> _DIRECTIONS FOR THIS TASK_: Please reproduce the lines of the records below from the one holding "ኣፍሪቃ (1072, 1144)" through the one holding "[home] (92, 36)", inclusive, skipping all pictures.
-- LISTED ENTRIES follows --
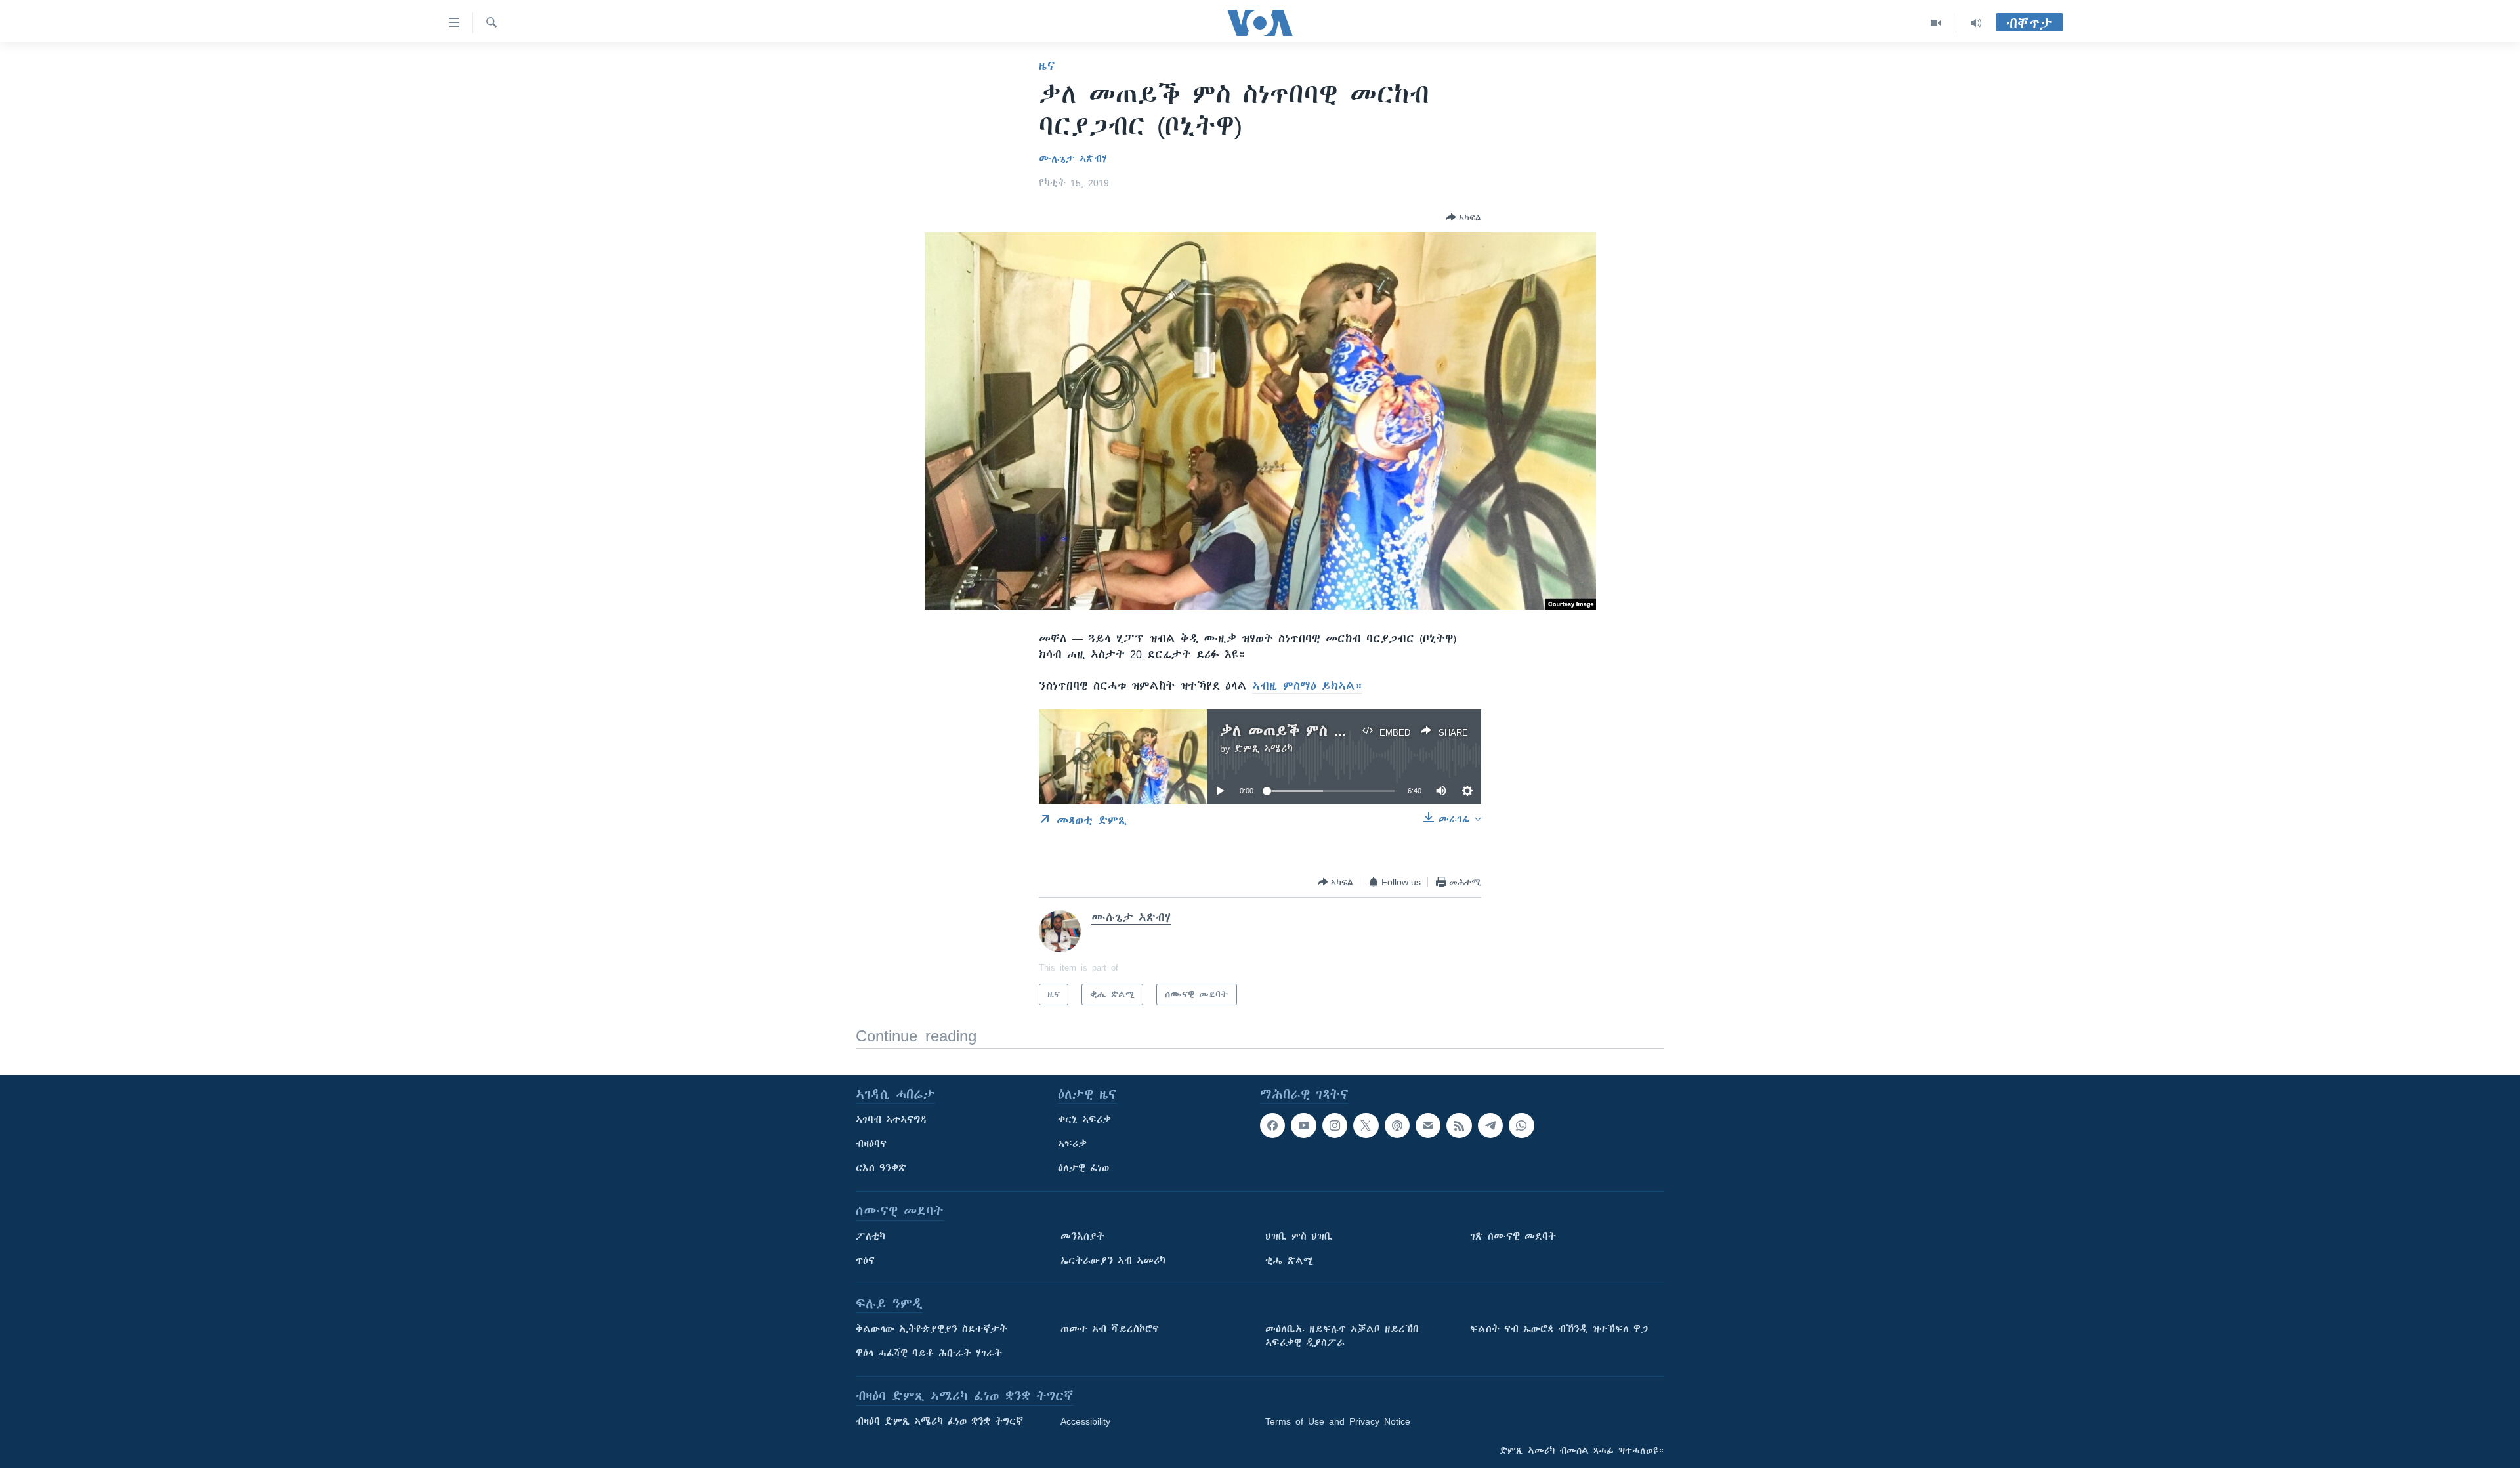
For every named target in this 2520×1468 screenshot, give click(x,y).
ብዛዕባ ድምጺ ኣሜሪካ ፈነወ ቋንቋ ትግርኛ (939, 1421)
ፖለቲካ (870, 1236)
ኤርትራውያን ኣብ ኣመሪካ (1113, 1261)
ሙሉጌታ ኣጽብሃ (1073, 159)
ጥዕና (865, 1261)
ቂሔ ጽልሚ (1289, 1261)
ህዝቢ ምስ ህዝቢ (1299, 1236)
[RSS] (1458, 1125)
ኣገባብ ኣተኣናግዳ (891, 1119)
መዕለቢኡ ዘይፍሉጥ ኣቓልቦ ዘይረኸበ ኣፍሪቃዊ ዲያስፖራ (1342, 1336)
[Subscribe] (1428, 1125)
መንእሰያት (1082, 1236)
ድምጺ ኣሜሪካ (1263, 749)
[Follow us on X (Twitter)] (1365, 1125)
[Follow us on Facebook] (1272, 1125)
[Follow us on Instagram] (1334, 1125)
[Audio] (1976, 23)
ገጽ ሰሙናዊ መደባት (1513, 1236)
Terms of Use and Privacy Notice (1337, 1421)
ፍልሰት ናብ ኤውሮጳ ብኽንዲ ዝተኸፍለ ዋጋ (1559, 1329)
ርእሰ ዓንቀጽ (881, 1168)
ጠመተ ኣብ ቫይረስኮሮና (1109, 1329)
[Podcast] (1397, 1125)
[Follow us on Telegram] (1490, 1125)
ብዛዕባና (871, 1144)
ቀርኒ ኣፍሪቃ (1084, 1119)
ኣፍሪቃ (1072, 1144)
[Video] (1936, 23)
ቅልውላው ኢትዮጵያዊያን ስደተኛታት (931, 1329)
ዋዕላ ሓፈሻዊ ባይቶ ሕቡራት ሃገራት (929, 1353)
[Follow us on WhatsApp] (1521, 1125)
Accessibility (1085, 1421)
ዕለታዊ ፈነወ (1083, 1168)
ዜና (1047, 65)
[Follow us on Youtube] (1303, 1125)
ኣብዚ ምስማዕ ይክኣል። (1307, 685)
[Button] (1463, 217)
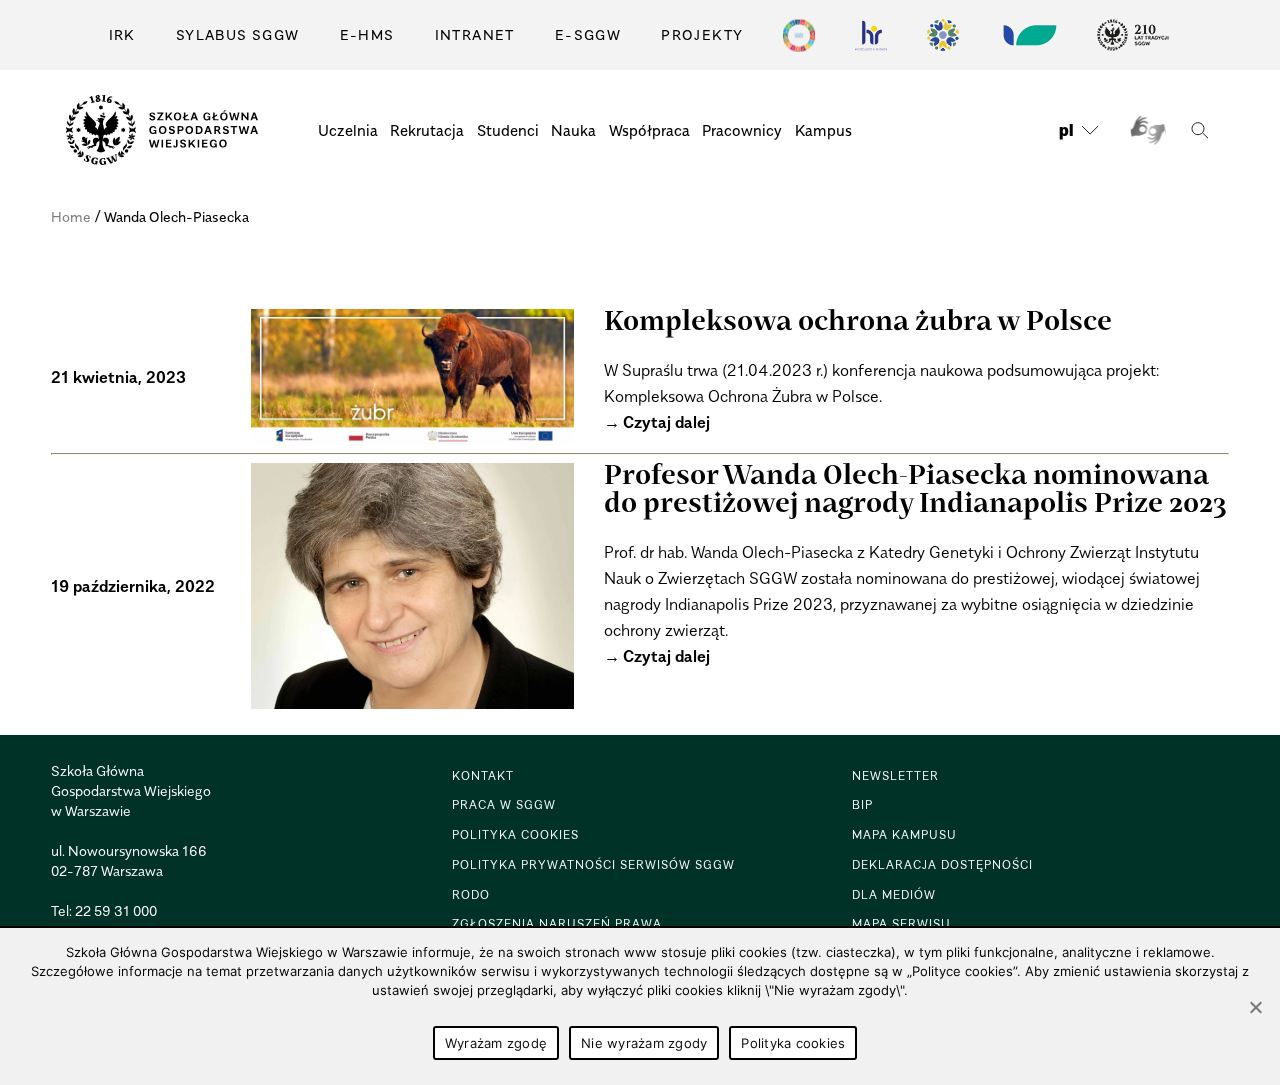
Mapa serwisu (901, 923)
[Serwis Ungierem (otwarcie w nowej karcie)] (1028, 35)
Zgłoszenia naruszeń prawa (557, 923)
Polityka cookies (793, 1043)
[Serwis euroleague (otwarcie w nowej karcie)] (943, 35)
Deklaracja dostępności (942, 864)
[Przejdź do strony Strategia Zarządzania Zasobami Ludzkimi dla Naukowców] (871, 35)
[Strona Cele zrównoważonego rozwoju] (799, 35)
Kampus (823, 130)
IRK (122, 34)
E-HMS (367, 34)
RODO (471, 894)
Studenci (508, 130)
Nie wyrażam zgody (644, 1043)
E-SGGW (588, 34)
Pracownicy (742, 130)
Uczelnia (348, 130)
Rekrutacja (427, 130)
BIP (862, 804)
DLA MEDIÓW (894, 894)
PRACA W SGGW (504, 804)
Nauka (573, 130)
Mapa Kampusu (904, 834)
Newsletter (895, 775)
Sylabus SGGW (238, 34)
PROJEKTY (702, 34)
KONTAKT (483, 775)
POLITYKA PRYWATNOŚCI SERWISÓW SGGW (593, 864)
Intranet (475, 34)
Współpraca (649, 130)
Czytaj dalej (666, 422)
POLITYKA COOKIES (515, 834)
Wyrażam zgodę (496, 1043)
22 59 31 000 (116, 910)
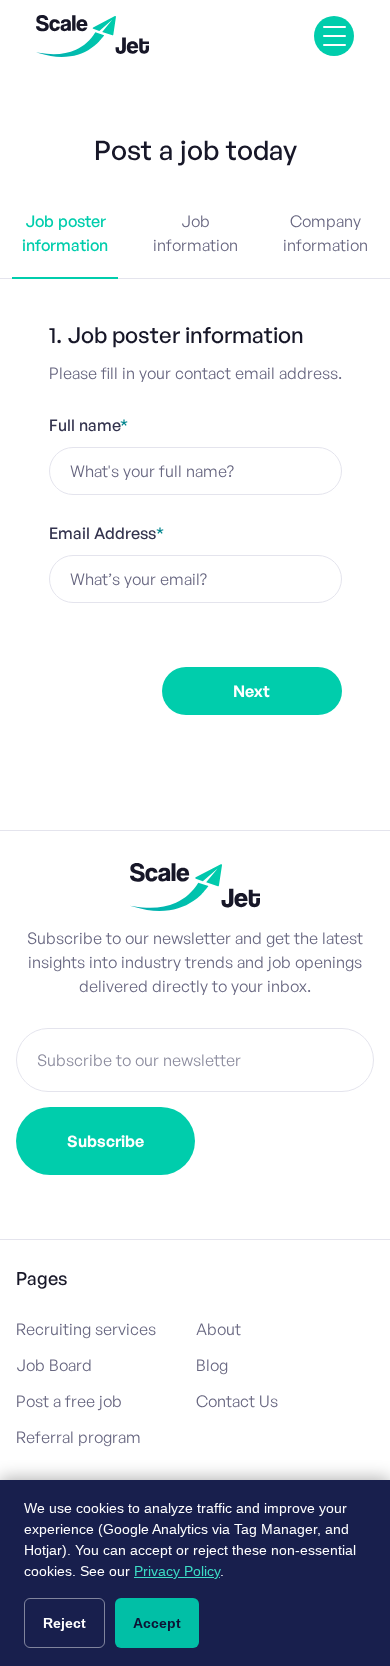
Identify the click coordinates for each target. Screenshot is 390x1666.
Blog (212, 1365)
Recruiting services (86, 1329)
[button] (334, 36)
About (218, 1329)
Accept (157, 1623)
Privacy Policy (177, 1571)
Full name (88, 425)
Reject (64, 1623)
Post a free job (69, 1401)
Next (251, 691)
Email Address (106, 533)
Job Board (54, 1365)
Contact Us (237, 1401)
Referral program (78, 1437)
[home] (92, 36)
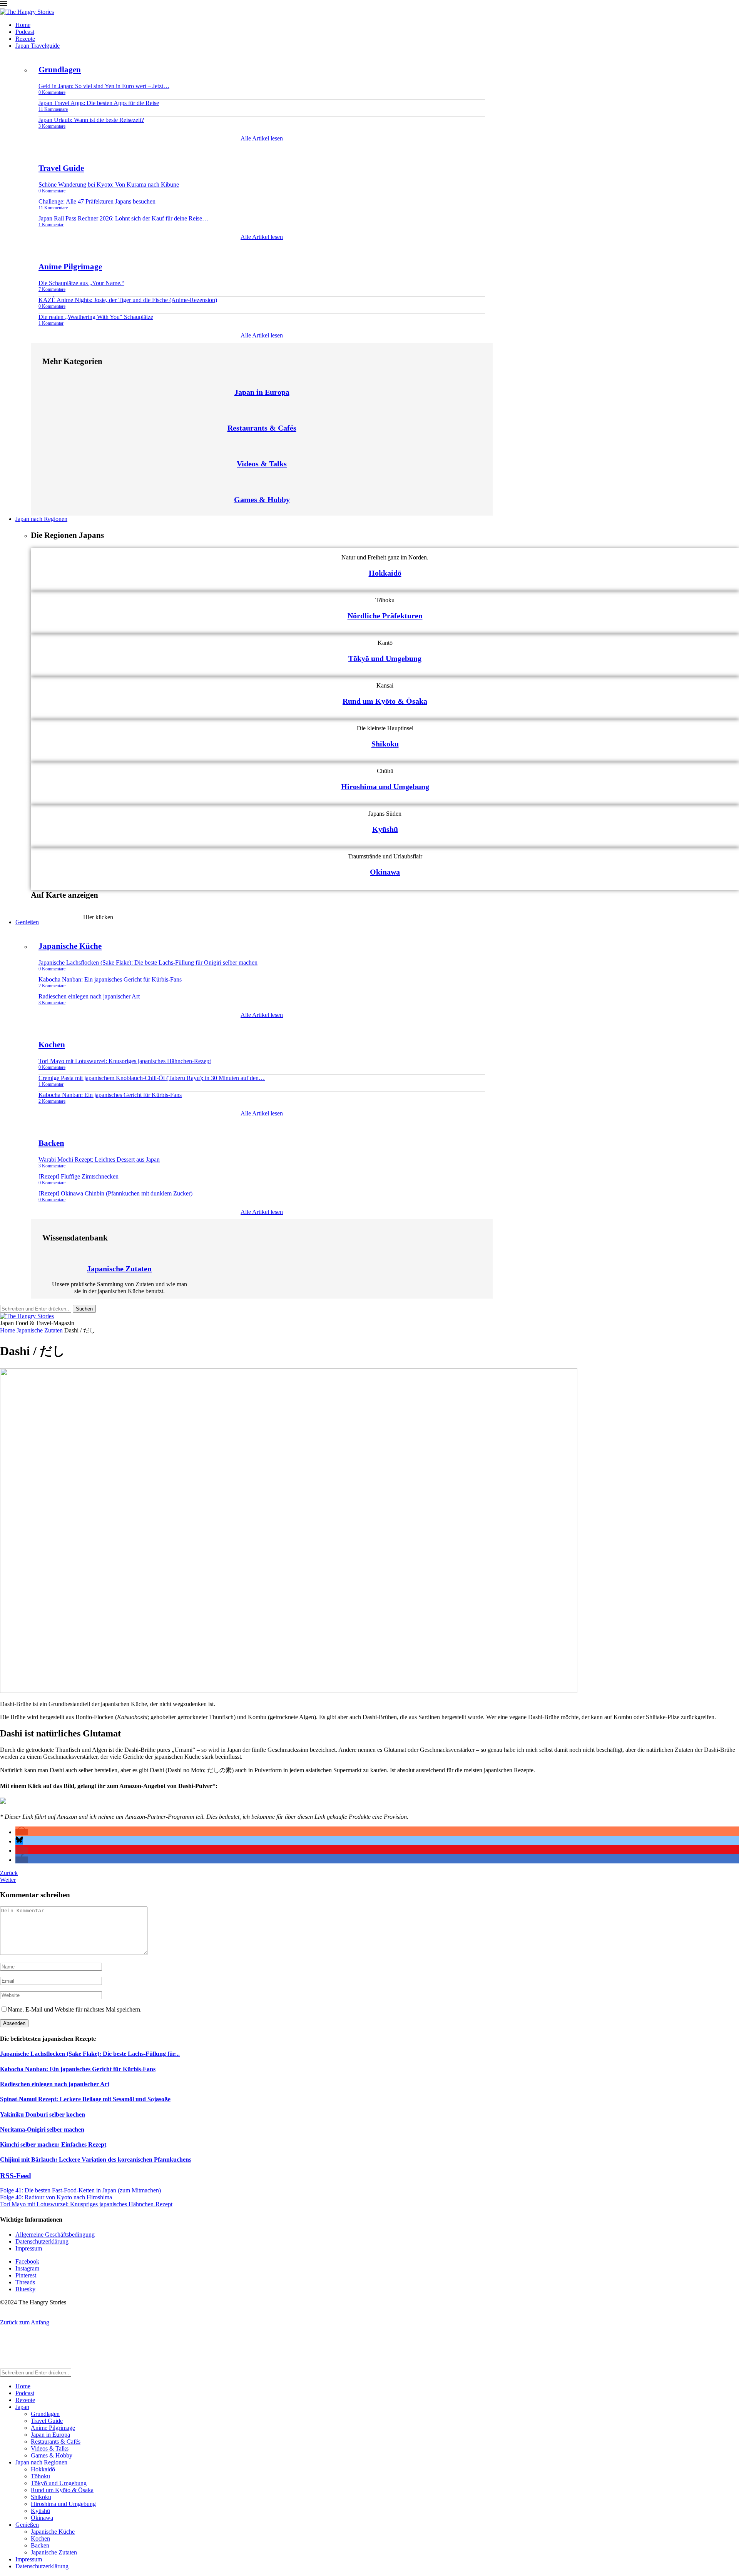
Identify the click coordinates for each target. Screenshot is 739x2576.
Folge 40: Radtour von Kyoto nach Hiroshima (56, 2197)
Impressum (28, 2248)
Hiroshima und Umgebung (385, 786)
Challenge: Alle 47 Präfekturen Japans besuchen (96, 201)
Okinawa (385, 872)
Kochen (51, 1044)
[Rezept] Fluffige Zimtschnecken (78, 1176)
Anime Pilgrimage (70, 266)
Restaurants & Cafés (261, 428)
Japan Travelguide (37, 45)
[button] (21, 1832)
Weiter (8, 1879)
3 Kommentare (51, 126)
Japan (22, 2407)
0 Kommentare (51, 92)
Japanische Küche (70, 946)
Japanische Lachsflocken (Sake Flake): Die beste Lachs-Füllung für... (90, 2053)
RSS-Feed (15, 2176)
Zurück (9, 1873)
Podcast (24, 31)
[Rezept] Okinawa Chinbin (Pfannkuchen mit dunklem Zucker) (115, 1193)
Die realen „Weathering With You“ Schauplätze (95, 317)
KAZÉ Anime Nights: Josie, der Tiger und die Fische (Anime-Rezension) (127, 300)
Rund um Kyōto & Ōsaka (385, 701)
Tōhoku (40, 2476)
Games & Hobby (262, 499)
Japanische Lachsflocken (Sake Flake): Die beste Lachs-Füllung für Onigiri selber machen (147, 962)
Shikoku (385, 744)
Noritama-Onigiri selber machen (42, 2129)
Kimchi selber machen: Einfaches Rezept (53, 2144)
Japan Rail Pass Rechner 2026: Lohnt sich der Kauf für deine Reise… (123, 218)
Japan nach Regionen (41, 519)
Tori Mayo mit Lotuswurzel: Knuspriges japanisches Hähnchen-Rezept (124, 1061)
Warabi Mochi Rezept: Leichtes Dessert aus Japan (99, 1159)
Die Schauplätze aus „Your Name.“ (81, 283)
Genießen (27, 922)
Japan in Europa (261, 392)
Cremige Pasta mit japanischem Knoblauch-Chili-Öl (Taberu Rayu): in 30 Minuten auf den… (151, 1078)
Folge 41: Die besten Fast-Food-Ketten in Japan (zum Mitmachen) (80, 2190)
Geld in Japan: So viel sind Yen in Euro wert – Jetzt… (103, 86)
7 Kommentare (51, 289)
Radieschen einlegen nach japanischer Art (89, 996)
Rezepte (25, 38)
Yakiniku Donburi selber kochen (42, 2114)
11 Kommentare (53, 109)
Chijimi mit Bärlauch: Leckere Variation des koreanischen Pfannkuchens (95, 2159)
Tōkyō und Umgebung (384, 658)
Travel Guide (61, 168)
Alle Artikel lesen (262, 138)
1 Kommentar (51, 224)
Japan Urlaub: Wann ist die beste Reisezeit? (91, 120)
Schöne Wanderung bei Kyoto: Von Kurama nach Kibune (108, 184)
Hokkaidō (385, 573)
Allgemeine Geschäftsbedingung (55, 2234)
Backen (51, 1143)
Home (22, 25)
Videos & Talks (262, 463)
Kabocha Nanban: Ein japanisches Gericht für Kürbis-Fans (110, 979)
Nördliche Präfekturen (385, 615)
-- LISTED ENTRIES concluded --
> _SOLUTION TO THE EXERCISE_:
ኣፍሪቃ (1072, 1144)
[Video] (1936, 23)
ቅልውላው ኢትዮጵያዊያን ስደተኛታት (931, 1329)
ዋዕላ ሓፈሻዊ ባይቶ ሕቡራት ሃገራት (929, 1353)
[Follow us on WhatsApp] (1521, 1125)
Accessibility (1085, 1421)
ዕለታዊ ፈነወ (1083, 1168)
ዜና (1047, 65)
[Follow us on Youtube] (1303, 1125)
ኣብዚ ምስማዕ ይክኣል። (1307, 685)
[Button] (1463, 217)
Mapa serwisu (901, 923)
[Serwis Ungierem (otwarcie w nowej karcie)] (1028, 35)
Zgłoszenia naruszeń prawa (557, 923)
Polityka cookies (793, 1043)
[Serwis euroleague (otwarcie w nowej karcie)] (943, 35)
Deklaracja dostępności (942, 864)
[Przejdź do strony Strategia Zarządzania Zasobami Ludzkimi dla Naukowców] (871, 35)
[Strona Cele zrównoważonego rozwoju] (799, 35)
Kampus (823, 130)
IRK (122, 34)
E-HMS (367, 34)
RODO (471, 894)
Studenci (508, 130)
Nie wyrażam zgody (644, 1043)
E-SGGW (588, 34)
Pracownicy (742, 130)
Uczelnia (348, 130)
Rekrutacja (427, 130)
BIP (862, 804)
DLA MEDIÓW (894, 894)
PRACA W SGGW (504, 804)
Nauka (573, 130)
Mapa Kampusu (904, 834)
Newsletter (895, 775)
Sylabus SGGW (238, 34)
PROJEKTY (702, 34)
KONTAKT (483, 775)
POLITYKA PRYWATNOŚCI SERWISÓW SGGW (593, 864)
Intranet (475, 34)
Współpraca (649, 130)
Czytaj dalej (666, 422)
POLITYKA COOKIES (515, 834)
Wyrażam zgodę (496, 1043)
22 59 31 000 (116, 910)
Identify the click coordinates for each target. Screenshot is 390x1666.
Blog (212, 1365)
Recruiting services (86, 1329)
[button] (334, 36)
About (218, 1329)
Accept (157, 1623)
Privacy Policy (177, 1571)
Full name (88, 425)
Reject (64, 1623)
Post a free job (69, 1401)
Next (251, 691)
Email Address (106, 533)
Job Board (54, 1365)
Contact Us (237, 1401)
Referral program (78, 1437)
[home] (92, 36)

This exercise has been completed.